TASK ITEM: Two lines in the data below mark the range: the one with "The width and height of the screenshot is (904, 622)." and the one with "Click the R rating badge". Return both, along with every line between them, exactly.

MATERIAL FOR THIS TASK:
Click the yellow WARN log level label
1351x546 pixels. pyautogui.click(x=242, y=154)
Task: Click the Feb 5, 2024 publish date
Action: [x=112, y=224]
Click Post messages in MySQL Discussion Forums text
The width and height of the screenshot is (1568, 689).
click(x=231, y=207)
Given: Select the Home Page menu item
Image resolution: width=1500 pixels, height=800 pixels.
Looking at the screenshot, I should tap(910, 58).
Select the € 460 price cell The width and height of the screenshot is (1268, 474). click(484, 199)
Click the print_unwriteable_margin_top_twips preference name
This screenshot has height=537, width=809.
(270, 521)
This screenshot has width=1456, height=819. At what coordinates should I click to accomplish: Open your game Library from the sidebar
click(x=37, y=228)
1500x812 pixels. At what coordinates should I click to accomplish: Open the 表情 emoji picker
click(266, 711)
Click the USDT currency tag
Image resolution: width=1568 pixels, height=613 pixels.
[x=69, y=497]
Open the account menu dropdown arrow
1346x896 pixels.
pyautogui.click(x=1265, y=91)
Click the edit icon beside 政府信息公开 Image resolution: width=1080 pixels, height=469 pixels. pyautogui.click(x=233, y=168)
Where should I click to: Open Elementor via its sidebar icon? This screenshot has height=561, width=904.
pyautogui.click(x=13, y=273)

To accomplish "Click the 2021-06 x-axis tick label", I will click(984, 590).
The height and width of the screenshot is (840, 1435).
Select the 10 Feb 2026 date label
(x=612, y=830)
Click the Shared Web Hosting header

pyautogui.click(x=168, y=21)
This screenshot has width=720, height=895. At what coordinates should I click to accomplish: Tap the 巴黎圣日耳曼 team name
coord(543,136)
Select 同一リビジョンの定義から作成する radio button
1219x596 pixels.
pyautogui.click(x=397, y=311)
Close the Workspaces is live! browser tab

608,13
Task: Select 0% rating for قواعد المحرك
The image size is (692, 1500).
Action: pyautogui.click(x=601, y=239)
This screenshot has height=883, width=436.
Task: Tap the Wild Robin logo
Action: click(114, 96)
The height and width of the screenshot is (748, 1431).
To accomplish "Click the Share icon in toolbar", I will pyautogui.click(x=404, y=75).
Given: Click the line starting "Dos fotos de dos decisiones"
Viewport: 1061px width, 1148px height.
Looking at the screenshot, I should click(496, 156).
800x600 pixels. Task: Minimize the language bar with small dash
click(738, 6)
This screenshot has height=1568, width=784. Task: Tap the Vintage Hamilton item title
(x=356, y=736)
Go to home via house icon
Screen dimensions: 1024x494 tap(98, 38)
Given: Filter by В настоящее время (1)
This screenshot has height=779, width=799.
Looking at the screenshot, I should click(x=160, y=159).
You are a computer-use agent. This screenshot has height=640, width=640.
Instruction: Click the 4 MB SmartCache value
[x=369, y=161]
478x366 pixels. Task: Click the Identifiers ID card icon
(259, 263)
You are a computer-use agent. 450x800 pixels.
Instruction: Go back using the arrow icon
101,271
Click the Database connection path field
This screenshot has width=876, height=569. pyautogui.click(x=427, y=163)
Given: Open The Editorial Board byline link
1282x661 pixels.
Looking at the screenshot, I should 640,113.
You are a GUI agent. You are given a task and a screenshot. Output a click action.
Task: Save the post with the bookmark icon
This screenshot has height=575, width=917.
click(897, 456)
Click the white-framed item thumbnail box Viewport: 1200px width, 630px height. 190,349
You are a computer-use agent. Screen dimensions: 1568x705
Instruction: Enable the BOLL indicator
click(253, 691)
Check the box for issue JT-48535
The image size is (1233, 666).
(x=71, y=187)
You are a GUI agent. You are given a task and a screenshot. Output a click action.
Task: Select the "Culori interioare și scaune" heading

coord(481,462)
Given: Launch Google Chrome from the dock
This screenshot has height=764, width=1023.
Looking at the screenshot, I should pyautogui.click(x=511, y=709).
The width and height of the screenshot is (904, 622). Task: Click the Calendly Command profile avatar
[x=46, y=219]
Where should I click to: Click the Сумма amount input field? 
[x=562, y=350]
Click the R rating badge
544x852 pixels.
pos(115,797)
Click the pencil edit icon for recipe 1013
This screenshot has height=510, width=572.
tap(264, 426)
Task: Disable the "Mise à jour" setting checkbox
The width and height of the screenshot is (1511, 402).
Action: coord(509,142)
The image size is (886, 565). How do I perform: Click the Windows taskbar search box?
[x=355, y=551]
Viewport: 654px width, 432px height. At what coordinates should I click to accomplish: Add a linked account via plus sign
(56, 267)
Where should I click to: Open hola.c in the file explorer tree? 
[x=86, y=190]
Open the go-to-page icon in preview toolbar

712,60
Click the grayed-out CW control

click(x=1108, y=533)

RESULT OF THE TASK:
The width and height of the screenshot is (904, 622). Task: Click the Calendly Command profile avatar
[x=46, y=219]
Where should I click to: Click the Сумма amount input field? 
[x=562, y=350]
Click the R rating badge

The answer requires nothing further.